(Beginning of SOURCE EXTRACT)

Gerard LeBlond for www.redorbit.com – Your Universe Online
Mars One is inviting universities, researchers and companies to contribute payloads for the 2018 unmanned Mars Lander mission. A panel of experts will determine the best ideas to accompany the Lander that will set the stage for a manned mission to Mars in 2025.
The four proposals requested will demonstrate technologies for the 2025 mission. One payload will be from a worldwide university competition and two will be for sale to the highest bidder representing scientific experiments, marketing techniques, or any other payload of value to the mission.
“We are opening our doors to the scientific community in order to source the best ideas from around the world. The ideas that are adopted will not only be used on the lander in 2018, but will quite possibly provide the foundation for the first human colony on Mars. For anyone motivated by human exploration, there can be no greater honor than contributing to a manned mission to Mars,” said Arno Wielders, co-founder and chief technical officer of Mars One.
The August 2018 unmanned mission will carry the selected payloads on Mars One to the Red Planet. Lockheed Martin, who built the 2007 NASA Phoenix spacecraft, has been contracted to develop the mission study concept for the 2018 Mars lander.
The four payloads will consist of the following:
A demonstration payload that includes four experiments demonstrating some of the technologies important for human survival and a permanent settlement on Mars.
Included in the payload will be a soil acquisition experiment to collect soil for water production; a water extraction experiment for removing water from the soil on Mars; a solar panel to demonstrate how the settlement will generate energy using only sunlight; and a camera system that will use a Mars-synchronous communication satellite to stream in real time, live video back to Earth.
The university payload competition will consist of one payload selected from worldwide entries submitted by universities. The submission can include scientific experiments, technology demonstrations or any other idea pertaining to a settlement on Mars. The Mars One community members will be the judges in selecting the winning competition entry from the universities. Notice of intent for submissions can be placed on the Mars One university competition website.
“The brightest young minds of our planet are being invited to participate in Mars One’s first Mars lander. This is an opportunity for university teams to launch an experiment not just to space, but to the surface of Mars. We do this to inspire students to believe that anything is possible. We’re not only looking for scientific proposals but also for outreach or educational ones. Mars One’s community will determine which payload flies to Mars in an online vote,” said Bas Lansdorp, Co-founder & CEO of Mars One.
In addition to the two competition payloads, two other payloads will be for sale to the highest bidder. These can come as scientific experiments, technology demonstrations, marketing strategies, publicity campaigns or any other worthy suggestions.
“Previously, the only payloads that have landed on Mars are those which NASA has selected. We want to open up the opportunity to the entire world to participate in our mission to Mars by sending a certain payload to the surface of Mars,” Lansdrop added.
The time frame for submission is on a tight schedule because of the 2018 launch. This gives the participants a very stringent time frame to submit their ideas and if chosen, develop a payload for launch. The payload ideas will be evaluated by Mars One and Lockheed Martin, but will also request expert insight in the selections to ensure that fitting payloads are selected.
The 2025 manned mission to Mars to establish a human colony originally picked 1058 individuals from a list of 200,000 candidates; as of May 5, 2014, the field of participants shrank to 705. The remaining applicants will be interviewed by a Mars One committee to pick the final colonists.
The next elimination phase will be based on the applicants “knowledge, intelligence, adaptability and personality,” according to Norbert Kraft, Mars One’s chief medical officer.
The candidates will now be placed in teams of four consisting of two men and two woman. They will be put through vigorous training to prepare for the voyage. However, individuals as well as a whole team could still be eliminated if they show they are not up to the task, according to the Mars One team.

(End of SOURCE EXTRACT)

**EXERCISE:**
Please return everything in the Mars One article from "The August 2018" down to "permanent settlement on Mars.", copied word for word.

(Beginning of INFORMATION PROVIDED)

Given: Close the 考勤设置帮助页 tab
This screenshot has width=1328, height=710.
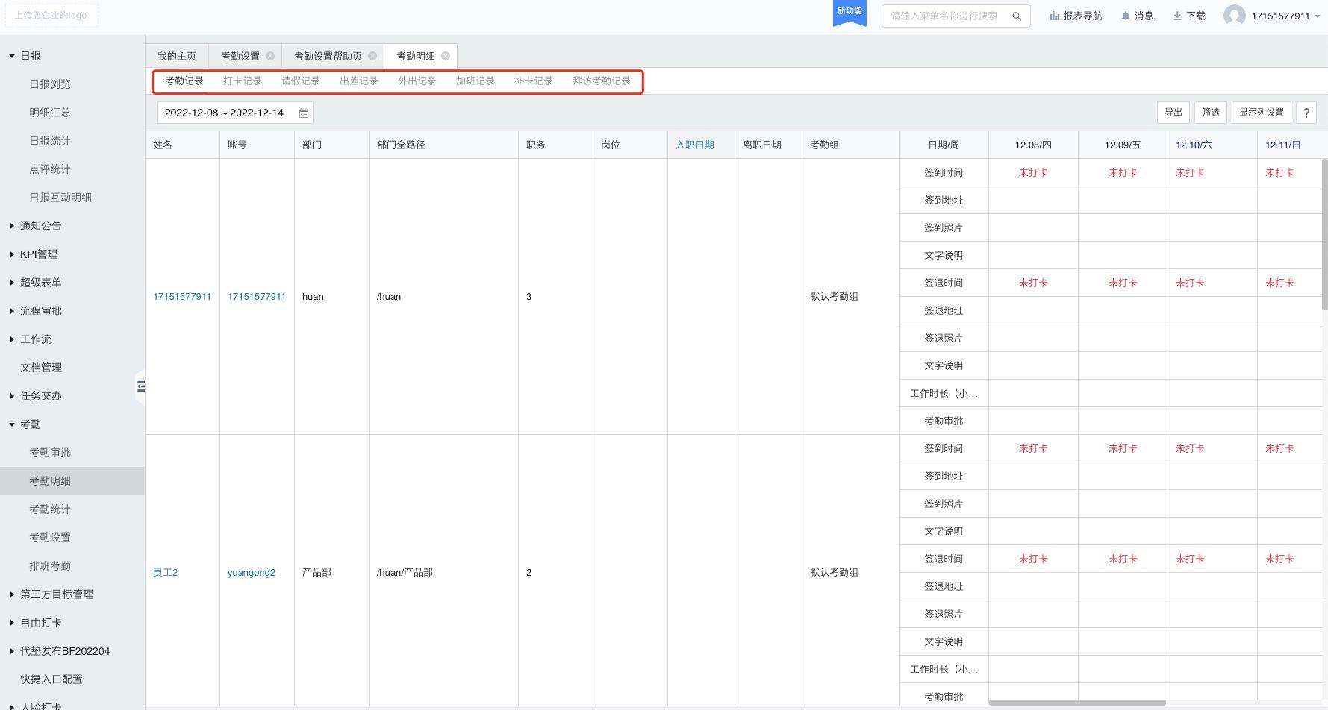Looking at the screenshot, I should point(372,56).
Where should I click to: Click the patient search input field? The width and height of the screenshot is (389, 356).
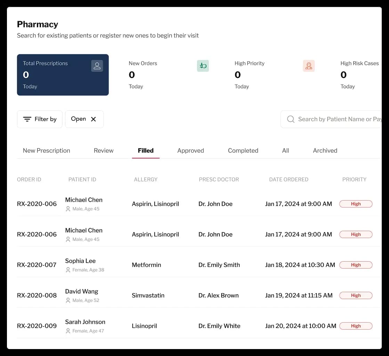pyautogui.click(x=337, y=119)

(End of INFORMATION PROVIDED)

**OUTPUT OF THE TASK:**
The August 2018 unmanned mission will carry the selected payloads on Mars One to the Red Planet. Lockheed Martin, who built the 2007 NASA Phoenix spacecraft, has been contracted to develop the mission study concept for the 2018 Mars lander.
The four payloads will consist of the following:
A demonstration payload that includes four experiments demonstrating some of the technologies important for human survival and a permanent settlement on Mars.